* La peor época desde los dinosaurios
* Estado incapaz de controlar el territorio
A propósito de la COP16, cuya sede fue otorgada a Colombia y el gobierno estableció en Cali, quizá no estaría de más escribir unas notas al margen sobre lo que este evento significa. Y no por la vitrina turística, réditos económicos, creación de empleo, inclusive otros efectos colaterales positivos, sino porque ante todo el tema está íntimamente relacionado con la entraña de nuestro país: la biodiversidad.
No está mal, pues, reiterarlo. En particular, porque esta jornada internacional nos obliga a mirarnos al espejo. De forma que al mismo tiempo que las 190 delegaciones del planeta discuten y evalúan los primeros resultados del Marco Mundial de Biodiversidad, logrado en Montreal hace dos años, se pueda hacer una evaluación de las circunstancias por las que atravesamos en materia tan sensible y ya que nos tocó en suerte realizar la cumbre en reemplazo de Turquía.
Por supuesto los retos a nivel planetario son gigantescos. Según datos de expertos confiables, despojados del extremismo que en ocasiones acompañan estas cifras, se vive el proceso más notable de extinción de fauna y flora desde la desaparición de los dinosaurios. Alrededor de un millón de plantas y especies animales están en riesgo. Posiblemente no lo veamos, porque el fenómeno no guarda las proporciones que tenemos en mente frente al ocaso de los grandes saurios, pero conlleva las mismas connotaciones descomunales.
No en vano el sistema de alimentación mundial, para solo tocar los aspectos agrícolas, provoca que unas 28.000 especies permanezcan en ese peligro. Mientras que la deforestación modificó, en un pernicioso procedimiento de siglos, el rostro de los bosques. No solo se afectó uno de los ecosistemas más sensibles del planeta, sino que se desequilibró el régimen del clima. Al paso de que, durante tanto tiempo, se expandieron los factores del cambio climático mientras se destrozaban los sumideros de carbono, en paralelo, ciertamente, de una industrialización que apenas cobró cierto grado de conciencia naturalista con los sistemas de áreas protegidas (parques) y más recientemente el desarrollo sostenible. Así, hoy se calculan 420 millones de hectáreas de deforestación, digamos que un territorio cuatro veces la magnitud de Colombia. Es decir, una desolación infinita al estilo de la que, en pequeño, puede percibirse en la isla de Pascua, con la depredación nativa y aparte de las maravillas escultóricas.

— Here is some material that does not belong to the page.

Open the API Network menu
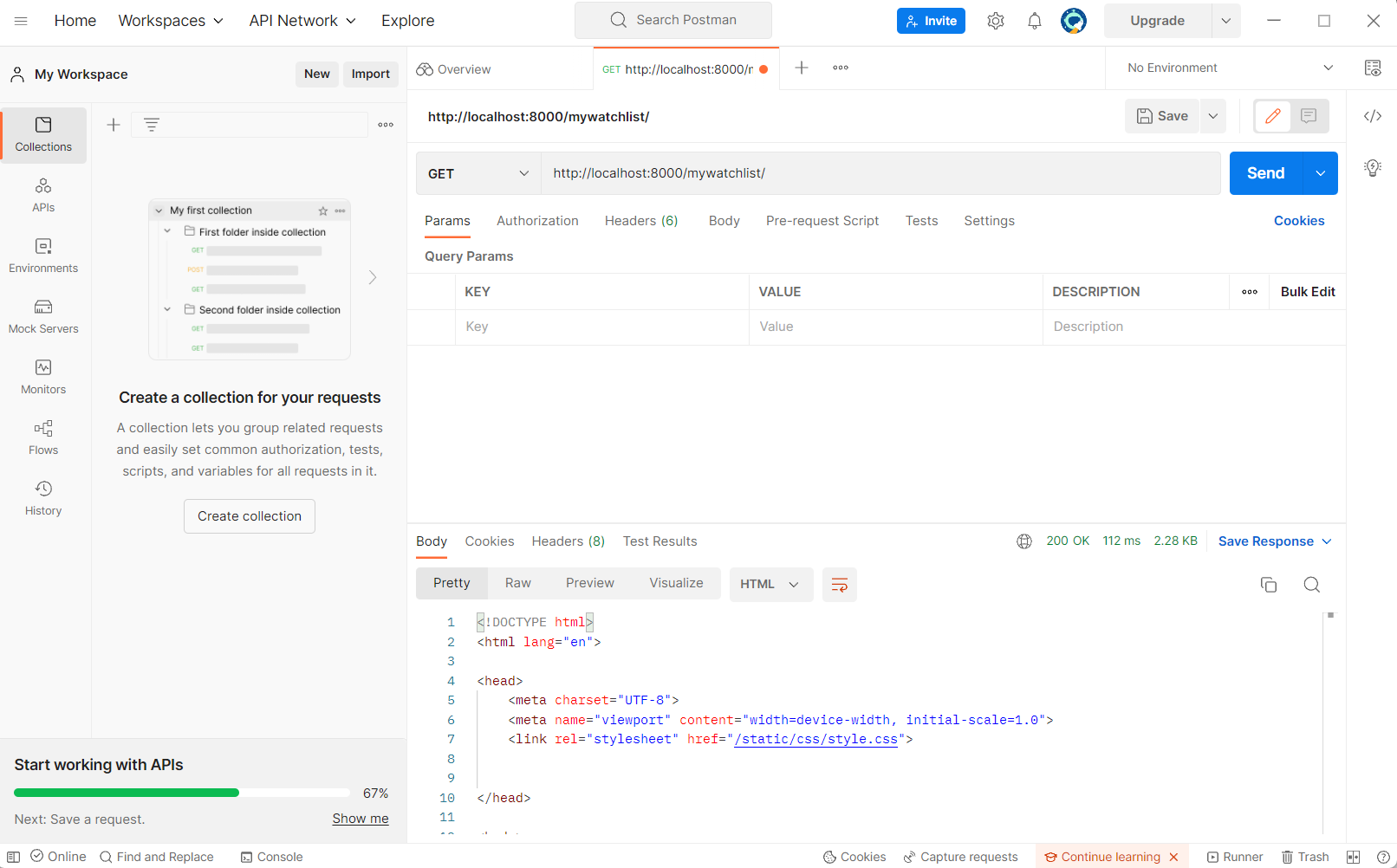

Por eso, ante la pérdida acelerada de biodiversidad las metas buscan proteger al corto plazo el 30% del planeta, restaurar un índice similar de ecosistemas degradados y, en específico, consolidar y aumentar la financiación internacional que permita una rápida implementación de la salvaguarda ambiental.
Frente a lo dicho, y en lo que nos toca, el país no puede en tanto quedarse a la saga y embebido en el propagandismo tradicional de ser uno de los países más megadiversos del mundo. Porque si bien está en el top, lo que es bienvenido de pedagogía, a su vez esta requiere, para su eficacia al menos interna, no dejar en absoluto de lado que precisamente esa riqueza colectiva es la que a diario está en jaque. Desde luego, como anfitriones, es plausible destacar el patrimonio ecológico colombiano, pero no ha de ser óbice para que no sepamos lo que, desde hace tiempo, nos viene pierna arriba.
También es Colombia pionera, por ejemplo, de la expedición del primer código mundial de recursos naturales. Y tiene en su acervo haber puesto los Objetivos de Desarrollo Sostenible (ODS) en la agenda internacional. Por lo demás, tiene para mostrar una de las matrices energéticas más limpias del mundo, por su gran dinámica hidrológica. Y goza de enormes recursos genéticos, en especial en la Amazonia. En todo caso, detener la ruina y degradación de la biodiversidad es una responsabilidad que no admite paliativos y el hospedaje de la cumbre pone aún más de presente esa exigencia imperativa.
El problema central consiste en que la multiplicidad de factores que juegan por fuera o en contra de la institucionalidad, además con una violencia recalcitrante y una depredación ecológica enfermiza, ha afectado de manera superlativa y criminal la protección de la biodiversidad en Colombia. Frente a semejante embate es evidente la insuficiencia del modelo de protección ambiental, pero muy en particular porque, en todas sus facetas, el Estado ha sido incapaz de cubrir la totalidad de su territorio. Y ese es el gran drama ecosistémico y de la biodiversidad en el país. No para hacer de aguafiestas en la cumbre, pero en cualquier caso para tenerlo en cuenta.